[[ Extracted text open ]]

Playing tag
November 18, 2010 | In: Richard Naish
Ever seen those black and white pixelated squares on something and wondered what it was?
Well it is a cousin of the ubiquitous bar code that we seen on every consumer product. Like the bar code, when scanned it gives you additional information about the item you are looking at. But rather than just telling you exactly what the product is, it opens the door to a whole array of e-content.
Unless you have very good pattern-recognition skills, you won’t be able to decifer it without a QR scanner on a smartphone. If you have an Android or a Symbian phone you may already have the necessary app pre-loaded, otherwise download it from your favourite app store, then all you need to do is launch it and scan the code using the phone’s camera. What happens next is the clever bit: it can take you to a website or a place on a map, launch an email to a specified address, send a SMS text message to a mobile phone number or even take you to the latest cool app in an app store.
QR codes, or Quick Response codes, have been used in Japan for years due to their much earlier adoption of smartphone technology. It is very common to see them in adverts in train or tube stations and magazine adverts. It is a way of taking you from the real world to the internet work without trying to write down some impossibly long web address or email. So some people call it a ‘hardlink’ or even a ‘physical world hyperlink’.

[[ Extracted text closed ]]
[[ Given records open ]]

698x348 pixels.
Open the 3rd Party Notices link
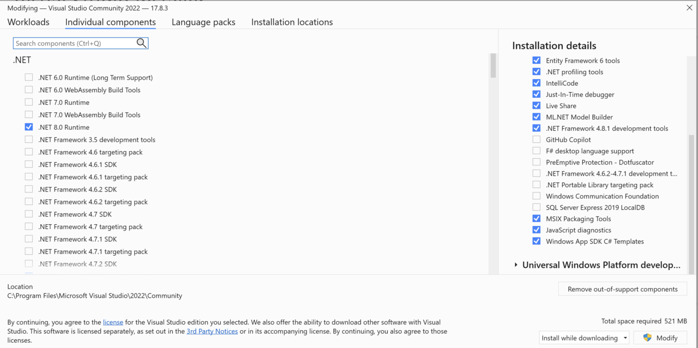[212, 331]
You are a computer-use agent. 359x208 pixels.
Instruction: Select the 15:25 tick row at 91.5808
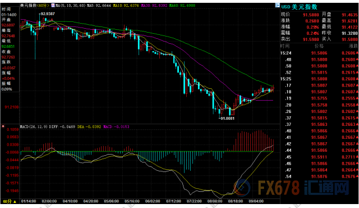coord(319,79)
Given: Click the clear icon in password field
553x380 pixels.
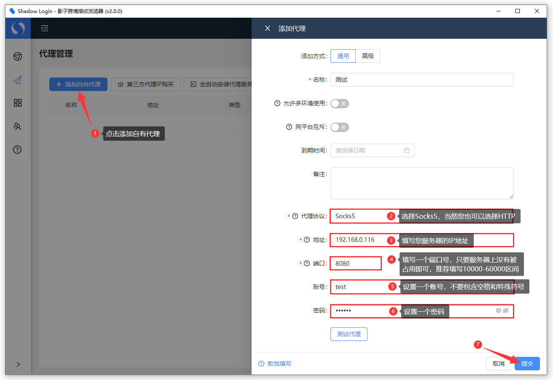Looking at the screenshot, I should tap(499, 310).
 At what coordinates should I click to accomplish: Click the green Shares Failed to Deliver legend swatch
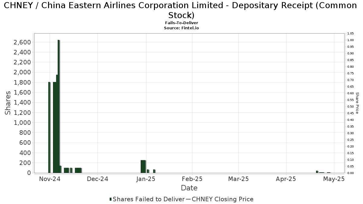(x=110, y=199)
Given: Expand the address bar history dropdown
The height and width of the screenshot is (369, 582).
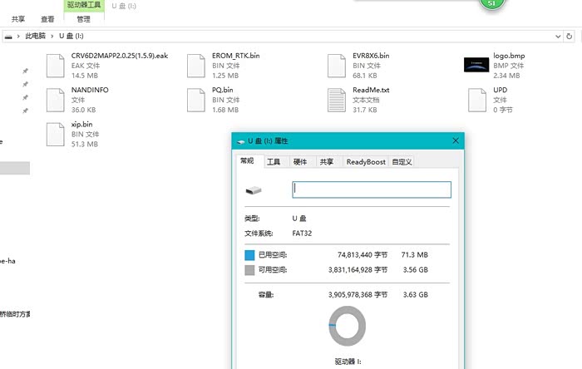Looking at the screenshot, I should [x=556, y=37].
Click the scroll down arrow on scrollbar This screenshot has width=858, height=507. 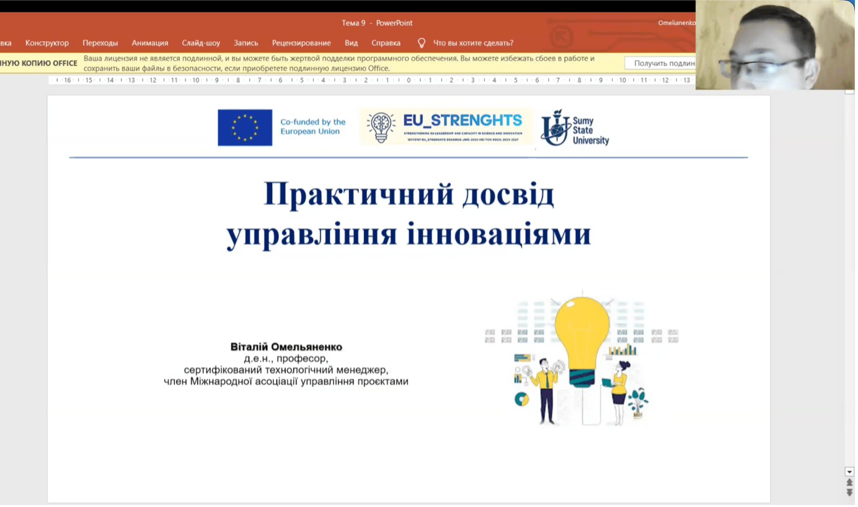(x=849, y=472)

[[ Given records closed ]]

* Exercise instructions *
a) Summarize the QR code article in two sentences.
b) Write out everything in the QR code article from "Well it is a" down to "array of e-content.".
c) Continue the QR code article from the point where it stops.

* Task-by-task outputs *
a) QR codes are cousins of the bar code that, when scanned with a QR scanner app on a smartphone, can take you to a website or map location, launch an email or text message, or open an app store page. They have been used in Japan for years because of its earlier adoption of smartphones, appear in station and magazine adverts, and are sometimes called a 'hardlink' or 'physical world hyperlink'.

b)
Well it is a cousin of the ubiquitous bar code that we seen on every consumer product. Like the bar code, when scanned it gives you additional information about the item you are looking at. But rather than just telling you exactly what the product is, it opens the door to a whole array of e-content.

c)
It has all sorts of potential uses. Clearly using them in magazines, newspapers and adverts is a great way to convert your physical world content into e-content and possibly make it go viral, as people share the link/address/app with all their friends on Facebook, Twitter or LinkedIn. Combining it with a mobile payment system would be the killer application; bored commuters could actually purchase the advertised product right there and then, with delivery of a physical product to their physical world address.
It could also be used in the tourism industry by instantly giving you web content on a whatever you are looking at, be that the Grand Canyon or Big Ben.
In education it could be included in textbooks so students could read about a topic and then be taken to an online simulation where they get to apply that knowledge in an example real world scenario. For organisations, it could be a way of taking employees from a blanket email or some desktop-based e-learning to some interactive e-content that they can access on their smartphones. So you can extend the message from outside the work environment onto their personal devices. For people working remotely, it is a very effective way of encouraging mobile learning using people’s smartphone.